(Saved entries)
================================

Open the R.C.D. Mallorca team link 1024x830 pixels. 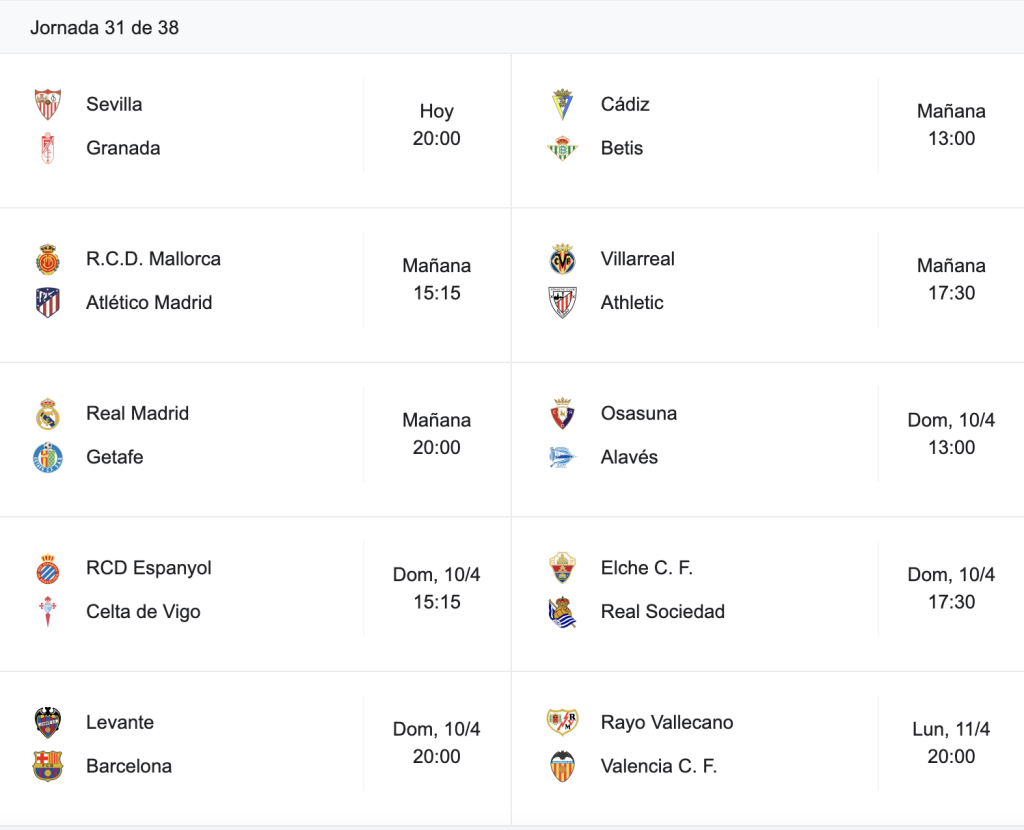153,259
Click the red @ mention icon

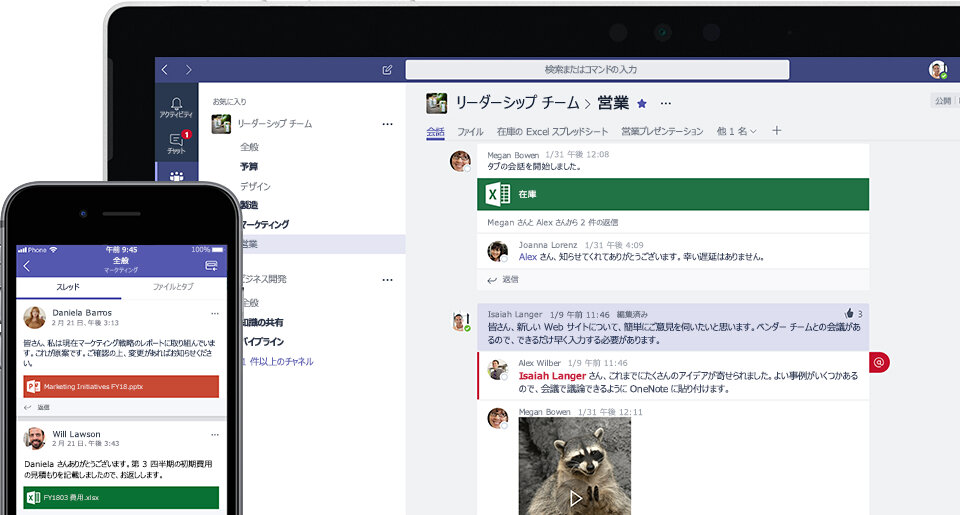tap(879, 362)
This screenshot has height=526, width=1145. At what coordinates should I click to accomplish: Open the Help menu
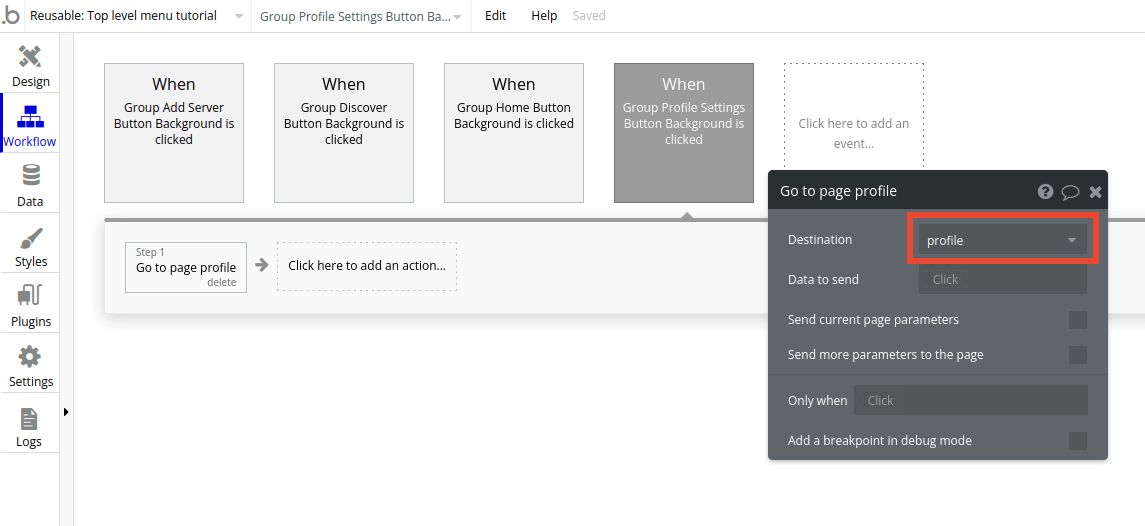point(544,16)
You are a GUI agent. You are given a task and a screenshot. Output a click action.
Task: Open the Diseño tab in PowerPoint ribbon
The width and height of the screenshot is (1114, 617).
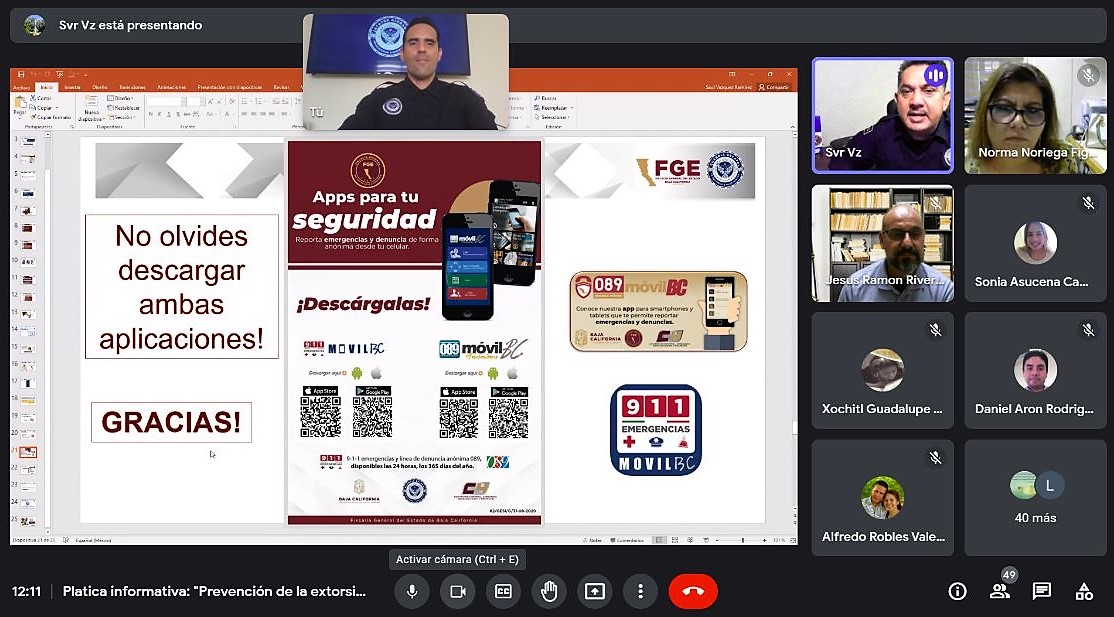pyautogui.click(x=100, y=87)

================================

• [Task prompt]
With the pictures left out, transcribe exactly the lines from the line holding "You are a GUI" through the closing line of the entries.

• [Solved problem]
You are a GUI agent. You are given a task and a screenshot. Output a click action.
Task: Open the Diseño tab in PowerPoint ribbon
The width and height of the screenshot is (1114, 617).
pyautogui.click(x=100, y=87)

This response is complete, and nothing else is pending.